Ora dovrei parlare delle altre partite, ma sono già stato oceanico, per cui solo alcuni spunti da sviluppare alla sconvenscion. Ovviamente del vostro astio nei confronti di Dončić non parlo più, perché è inutile. Dico solo a Andriz una cosa: partita Slovenia-Francia. All’inizio Luka passa la palla a tutti compagni e non tira mai. Risultato dopo quasi metà quarto: 14 a 3 per la Francia. A quel punto decide di mettersi in proprio, mette di fila due triple e in un amen le due squadre sono pari. Semplice domanda: avrebbe dovuto forse continuare a fare l’ecumenico e lasciar scappare i francesi? Basta comunque. Dopo l’ultima azione giocata contro i francesi alle Olimpiadi e che secondo me Luka ha gestito in modo superbo, al massimo utile possibile per la squadra, nessuno mi convincerà mai, ma proprio mai, che a lui, quando gioca per la nazionale slovena (a Dallas è tutto altro, e qui sono, non mi crederete, ma è vero, perfettamente d’accordo con voi, ma non è questo il discorso), importino solo i suoi numeri. A lui interessa solo che la squadra vinca, ed è anche per questo che nello spogliatoio tutti gli vogliono bene, cestisticamente parlando, è ovvio.

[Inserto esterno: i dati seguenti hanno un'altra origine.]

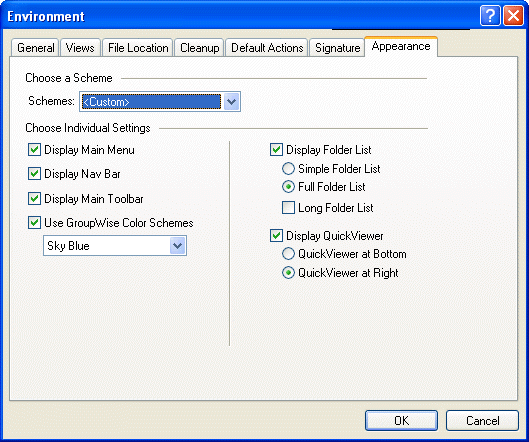Toggle Display Nav Bar checkbox

pyautogui.click(x=34, y=174)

A proposito di stelle. Jokić affonda con tutta la sua Serbia senza praticamente dare segni di vita se non a babbo morto, leggi a meno 12 a 4 minuti dalla fine. Adetokunbo contro la grandissima Repubblica ceca che, incredibilmente, è la squadra che gioca meglio a basket assieme alla Finlandia fra tutte quelle viste, segna quattro punti nel primo tempo, i cechi sono sempre avanti (avendo un’asse formata da un play, Satoransky, e da un centro, Vesely, può essere un caso?), lo marcano benissimo, tanto che per fargli tirare qualche libero gli arbitri, come detto, devono fischiare falli al contrario. Ha 0 su 6 nelle triple, ma nel finale, con il risultato ancora in bilico, ne mette 2 su 2, fa un’entrata dal fondo che Balvin neanche vede, insomma vince lui la partita. Chi è meglio fra i due? Per me la domanda è semplicemente blasfema.

Se solo Adetokunbo sapesse veramente giocare a basket e riuscisse a fare anche qualche cosa di, magari basica, raffinatezza tecnica…è una cosa che mi è venuta in mente quando ho visto Markkanen distruggere la Croazia nel pomeriggio. Era una partita scontata: per quanto i croati potessero giocare alla pari (Boki, secondo te quanto è forte Hezonja? – scusa la provocazione), tenuti in piedi, si fa per dire, dal semi-pensionato Simon, e per quanto il neo Olimpija Matković sia un eccellente prospetto, era solo ovvio che, quando si sarebbe arrivati al dunque, si sarebbero squagliati non avendo nessun vero cervello né in squadra né in panchina (anzi, uno ce l’avevano, il suddetto Simon, ma anche lui nel finale era ovviamente obnubilato dalla fatica), per cui non c’era pathos né suspence. Markkanen è stato meraviglioso: non ha fatto una stupidaggine che fosse una, ha sciorinato nel modo giusto tutte le conclusioni che dovevano essere fatte in quel dato momento, ma del resto è un giocatore che adoro ancora dal match Finlandia-Slovenia del girone di Helsinki di cinque anni fa, quando lo vidi giocare la prima volta e ne rimasi estasiato. Insomma è il classico giocatore come io ho sogno che uno debba essere. Per cui ho deciso: il giocatore più forte del mondo di tutti i tempi è Markkanen con il fisico di Adetokunbo.